* **TASK TO COMPLETE**
Rewrite all of the rows below as a numbered list, dropping any blank lines.

━━━━━━━━━━

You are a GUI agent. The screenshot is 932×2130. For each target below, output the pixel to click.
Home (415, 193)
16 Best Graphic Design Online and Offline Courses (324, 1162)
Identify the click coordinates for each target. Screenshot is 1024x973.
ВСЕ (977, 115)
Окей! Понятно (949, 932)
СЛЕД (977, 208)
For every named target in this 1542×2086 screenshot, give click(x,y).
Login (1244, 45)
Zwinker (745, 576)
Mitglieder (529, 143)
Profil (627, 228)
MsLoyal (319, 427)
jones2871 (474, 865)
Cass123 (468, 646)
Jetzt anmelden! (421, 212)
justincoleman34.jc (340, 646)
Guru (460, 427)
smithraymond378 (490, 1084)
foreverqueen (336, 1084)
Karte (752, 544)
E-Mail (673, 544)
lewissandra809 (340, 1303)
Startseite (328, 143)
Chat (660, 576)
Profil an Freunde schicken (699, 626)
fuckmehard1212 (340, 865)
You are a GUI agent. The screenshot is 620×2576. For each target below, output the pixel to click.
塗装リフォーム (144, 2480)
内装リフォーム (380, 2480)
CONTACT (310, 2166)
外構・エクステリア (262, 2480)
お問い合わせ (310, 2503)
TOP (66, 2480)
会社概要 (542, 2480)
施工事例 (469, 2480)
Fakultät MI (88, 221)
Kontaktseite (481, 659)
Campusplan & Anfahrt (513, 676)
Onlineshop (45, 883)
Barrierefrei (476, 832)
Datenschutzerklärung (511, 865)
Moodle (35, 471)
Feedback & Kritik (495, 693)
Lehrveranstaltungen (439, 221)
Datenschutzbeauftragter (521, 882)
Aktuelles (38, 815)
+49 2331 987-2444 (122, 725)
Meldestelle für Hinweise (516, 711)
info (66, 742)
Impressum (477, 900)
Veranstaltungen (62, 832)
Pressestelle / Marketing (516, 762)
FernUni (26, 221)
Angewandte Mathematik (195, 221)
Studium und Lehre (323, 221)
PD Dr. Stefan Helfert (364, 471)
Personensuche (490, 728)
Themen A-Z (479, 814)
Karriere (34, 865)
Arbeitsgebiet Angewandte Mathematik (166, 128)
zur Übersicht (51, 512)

━━━━━━━━━━

* **SOLUTION**
1. You are a GUI agent. The screenshot is 932×2130. For each target below, output the pixel to click.
2. Home (415, 193)
3. 16 Best Graphic Design Online and Offline Courses (324, 1162)
4. Identify the click coordinates for each target. Screenshot is 1024x973.
5. ВСЕ (977, 115)
6. Окей! Понятно (949, 932)
7. СЛЕД (977, 208)
8. For every named target in this 1542×2086 screenshot, give click(x,y).
9. Login (1244, 45)
10. Zwinker (745, 576)
11. Mitglieder (529, 143)
12. Profil (627, 228)
13. MsLoyal (319, 427)
14. jones2871 (474, 865)
15. Cass123 (468, 646)
16. Jetzt anmelden! (421, 212)
17. justincoleman34.jc (340, 646)
18. Guru (460, 427)
19. smithraymond378 (490, 1084)
20. foreverqueen (336, 1084)
21. Karte (752, 544)
22. E-Mail (673, 544)
23. lewissandra809 (340, 1303)
24. Startseite (328, 143)
25. Chat (660, 576)
26. Profil an Freunde schicken (699, 626)
27. fuckmehard1212 (340, 865)
28. You are a GUI agent. The screenshot is 620×2576. For each target below, output the pixel to click.
29. 塗装リフォーム (144, 2480)
30. 内装リフォーム (380, 2480)
31. CONTACT (310, 2166)
32. 外構・エクステリア (262, 2480)
33. お問い合わせ (310, 2503)
34. TOP (66, 2480)
35. 会社概要 (542, 2480)
36. 施工事例 (469, 2480)
37. Fakultät MI (88, 221)
38. Kontaktseite (481, 659)
39. Campusplan & Anfahrt (513, 676)
40. Onlineshop (45, 883)
41. Barrierefrei (476, 832)
42. Datenschutzerklärung (511, 865)
43. Moodle (35, 471)
44. Feedback & Kritik (495, 693)
45. Lehrveranstaltungen (439, 221)
46. Datenschutzbeauftragter (521, 882)
47. Aktuelles (38, 815)
48. +49 2331 987-2444 (122, 725)
49. Meldestelle für Hinweise (516, 711)
50. info (66, 742)
51. Impressum (477, 900)
52. Veranstaltungen (62, 832)
53. Pressestelle / Marketing (516, 762)
54. FernUni (26, 221)
55. Angewandte Mathematik (195, 221)
56. Studium und Lehre (323, 221)
57. PD Dr. Stefan Helfert (364, 471)
58. Personensuche (490, 728)
59. Themen A-Z (479, 814)
60. Karriere (34, 865)
61. Arbeitsgebiet Angewandte Mathematik (166, 128)
62. zur Übersicht (51, 512)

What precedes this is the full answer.